Posted by: Clay | Monday, 06 June 2016 at 07:12 PM
Olive & Market St. Oh, that sneaky Gordon Lewis... and the people that promote his art. :-)
Posted by: Grant | Monday, 06 June 2016 at 07:36 PM
Referencing older work — sometimes much older — or work from other cultures has _always_ gone on in the art. I'm familiar with tons of examples in music and in photography, but other visual arts do it, too.
This is not substituting someone else's vision for having imagination. It is a conscious attempt to connect to other works and other times, and the references are intentional and not at all deceptive.
In fact, part of the fun of knowing an art well is in recognizing the huge number of connections, intentional and serendipitous.
Posted by: G Dan Mitchell | Monday, 06 June 2016 at 07:59 PM
The thing that caught my attention with Julie Blackmon’s photo was that she used Balthus idea, not his precise image. In most homages, the opposite is more or less true – when Picasso did bathers, he took a subject thoroughly explored by Cezanne (one of his major and admitted influences) but put his own idea over the fairly common subject matter.
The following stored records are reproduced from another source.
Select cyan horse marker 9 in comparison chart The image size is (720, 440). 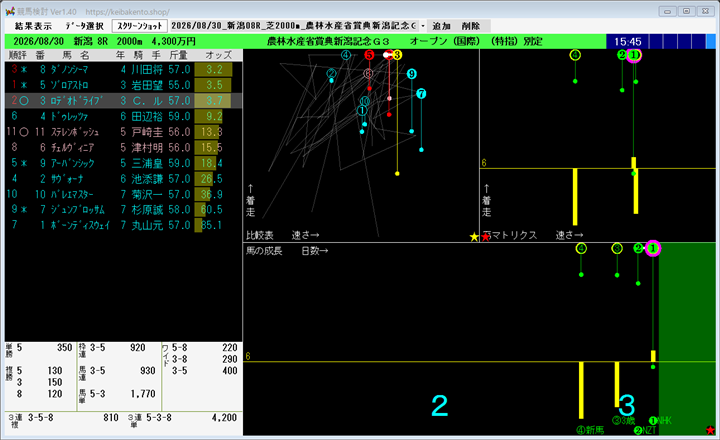click(411, 74)
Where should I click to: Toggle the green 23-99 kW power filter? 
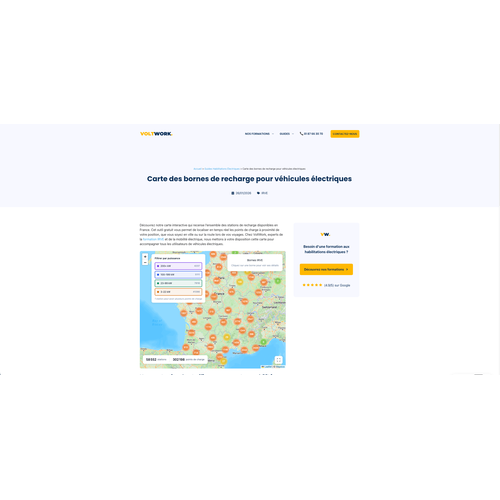(178, 283)
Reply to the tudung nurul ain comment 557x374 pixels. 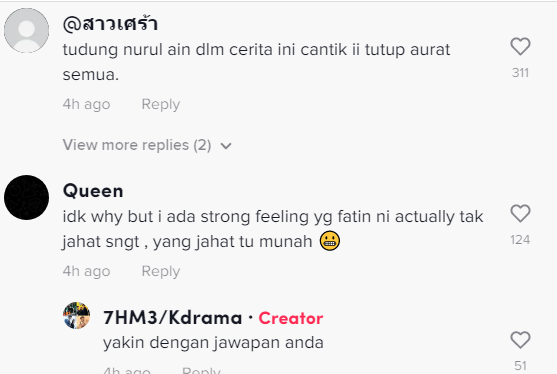click(x=161, y=104)
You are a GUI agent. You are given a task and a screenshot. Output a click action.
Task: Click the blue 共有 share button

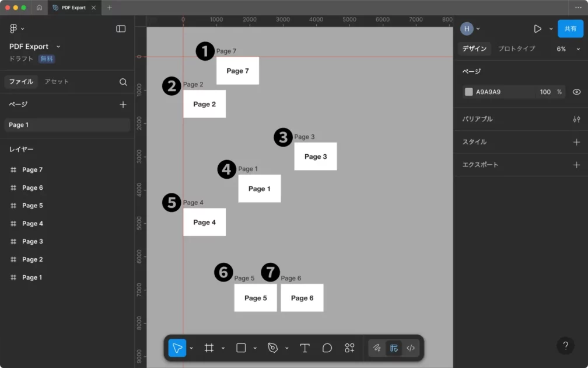click(x=570, y=29)
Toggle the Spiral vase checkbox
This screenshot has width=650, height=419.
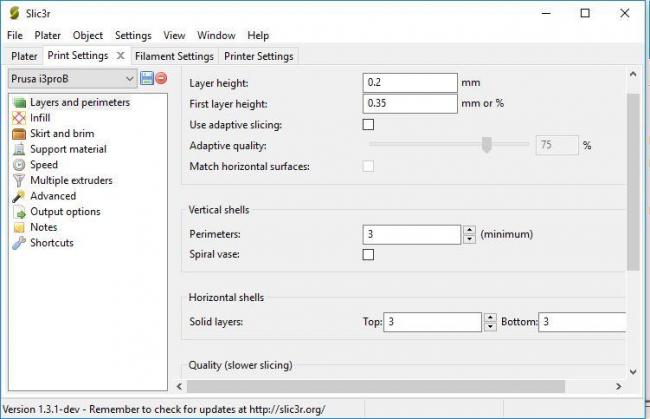pyautogui.click(x=368, y=255)
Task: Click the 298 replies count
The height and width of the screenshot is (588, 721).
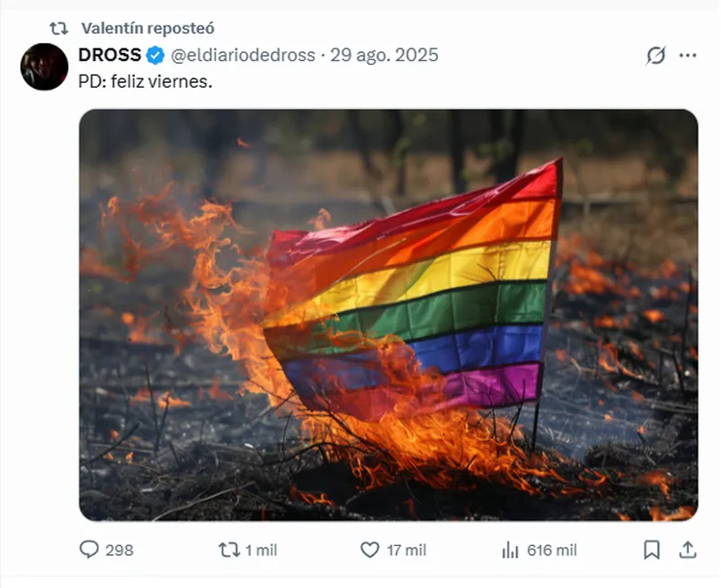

One of the most famous paintings of the 19th century, Le Dejeuner sur l’herbe, by Manet, was taken from an engraving of a design by Raphael, with some color points perhaps borrowed from Giorgione’s The Tempest. Georgia O’Keeffe made a number of paintings of the church in Rancho de Taos, one of the favorite subjects of modernist photographers. So, influence is everywhere in art. But in every case, I would argue, the artists took the scene and imposed their own ideas upon it. Even Richard Prince photos take well-known donor photos (I can't think of a better word) and by changing the scale and presentation, give them a different idea, although the image is precisely the same as the original.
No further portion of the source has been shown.